Video for this program is not available

“Endeavoring to challenge the dominance of the Atlantic world in the study of the African Diaspora, at Carleton I have initiated a number of research projects, created a new course (“Africans in the Arab World’), and developed a study abroad program related to the history of African peoples in the Middle East. One project focuses on the use of images of black pearl divers at Dubai heritage sites as part of a broader narrative about the patronage of Dubai sheikhs. Another project, which will serve as the basis for my Carleton Connects presentation, draws on manumission records that incorporate  the testimony of enslaved East Africans and their descendants in the Gulf region. I challenge the representation of early twentieth-century divers as forming a new upwardly mobile class.

About the Speaker

Thabiti Willis received his Ph.D. from Emory University in 2008. He spent two years conducting research on the masquerades of the Yoruba people in Nigeria, serving as a Fulbright scholar in 2006. He has participated in international faculty seminars in Cape Town, South Africa. His courses cover the pre-colonial, colonial, and post-independence periods and include such topics as the slave trade, gender and ethnicity, nationalism, expressive culture and performance, and religion as well as the African Diaspora in the Arab world.

Professor Willis invites students to approach African history as a journey in collective self-discovery. He and his students explore names, places, events, and practices that may initially seem foreign and tend to carry a stigma of backwardness. As a step toward overturning the sense of Africa as a foreign or backward place, he introduces the historical origins and politics of this perspective. He incorporates secondary literature that identifies it as a consequence of the biases, misconceptions, and exploitations of the continent, whether by westerners, easterners, or segments in African societies for their own parochial interests. Drawing inspiration from humanistic values in many African societies, e.g. “ubuntu” (which means “I am because we are”) in South Africa, he cultivates a learning environment in which students may come to see themselves as co-participants in reconstructing the African past. He bridges interactive teaching and international sharing using global web-dialogues with foreign institutions and students to help to cultivate a respectful appreciation of differences and perspectives across cultures.

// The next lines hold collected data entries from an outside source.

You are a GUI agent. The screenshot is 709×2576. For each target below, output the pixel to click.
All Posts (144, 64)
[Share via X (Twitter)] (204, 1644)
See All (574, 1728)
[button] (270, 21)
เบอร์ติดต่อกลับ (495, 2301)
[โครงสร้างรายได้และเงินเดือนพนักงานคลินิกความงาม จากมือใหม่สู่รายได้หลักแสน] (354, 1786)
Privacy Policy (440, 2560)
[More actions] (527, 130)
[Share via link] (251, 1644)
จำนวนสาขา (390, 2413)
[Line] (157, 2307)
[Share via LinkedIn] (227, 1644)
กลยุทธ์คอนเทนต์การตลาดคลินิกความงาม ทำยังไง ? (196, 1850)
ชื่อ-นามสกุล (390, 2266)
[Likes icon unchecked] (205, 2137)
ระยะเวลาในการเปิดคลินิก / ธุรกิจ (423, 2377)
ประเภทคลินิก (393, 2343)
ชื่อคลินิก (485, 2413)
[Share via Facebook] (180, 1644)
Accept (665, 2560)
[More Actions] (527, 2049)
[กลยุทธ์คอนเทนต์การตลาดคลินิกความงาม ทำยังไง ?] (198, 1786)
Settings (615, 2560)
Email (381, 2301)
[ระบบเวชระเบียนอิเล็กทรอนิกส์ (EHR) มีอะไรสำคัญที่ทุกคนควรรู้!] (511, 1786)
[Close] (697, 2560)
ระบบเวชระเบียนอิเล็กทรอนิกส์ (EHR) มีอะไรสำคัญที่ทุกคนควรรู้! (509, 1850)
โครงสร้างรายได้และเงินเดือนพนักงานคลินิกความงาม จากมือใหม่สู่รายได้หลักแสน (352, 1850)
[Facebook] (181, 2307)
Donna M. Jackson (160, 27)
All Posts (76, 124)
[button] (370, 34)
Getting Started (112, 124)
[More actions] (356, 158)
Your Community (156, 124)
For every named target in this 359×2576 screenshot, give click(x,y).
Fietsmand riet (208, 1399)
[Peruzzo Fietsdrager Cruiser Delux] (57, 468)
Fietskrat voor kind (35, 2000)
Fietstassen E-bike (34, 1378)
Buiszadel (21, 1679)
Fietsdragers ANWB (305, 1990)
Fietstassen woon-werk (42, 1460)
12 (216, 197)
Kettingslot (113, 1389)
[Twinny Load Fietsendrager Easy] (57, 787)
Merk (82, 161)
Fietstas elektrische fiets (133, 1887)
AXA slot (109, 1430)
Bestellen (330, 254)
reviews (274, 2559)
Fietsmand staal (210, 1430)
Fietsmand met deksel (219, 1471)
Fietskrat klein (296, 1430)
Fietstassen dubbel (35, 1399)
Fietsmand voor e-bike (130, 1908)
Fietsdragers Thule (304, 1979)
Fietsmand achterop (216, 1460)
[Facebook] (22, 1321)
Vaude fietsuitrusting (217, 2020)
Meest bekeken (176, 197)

Currently, he is exploring the ways in which masquerades shaped and were transformed by changes in Yoruba social, economic, and political history in the pre-colonial period. One of his future projects focuses on how British Victorian values influenced how nineteenth-century Yoruba missionaries viewed the relationship between art and religion. Future projects include a study of the intersections of gender, race, ethnicity, religion, and music.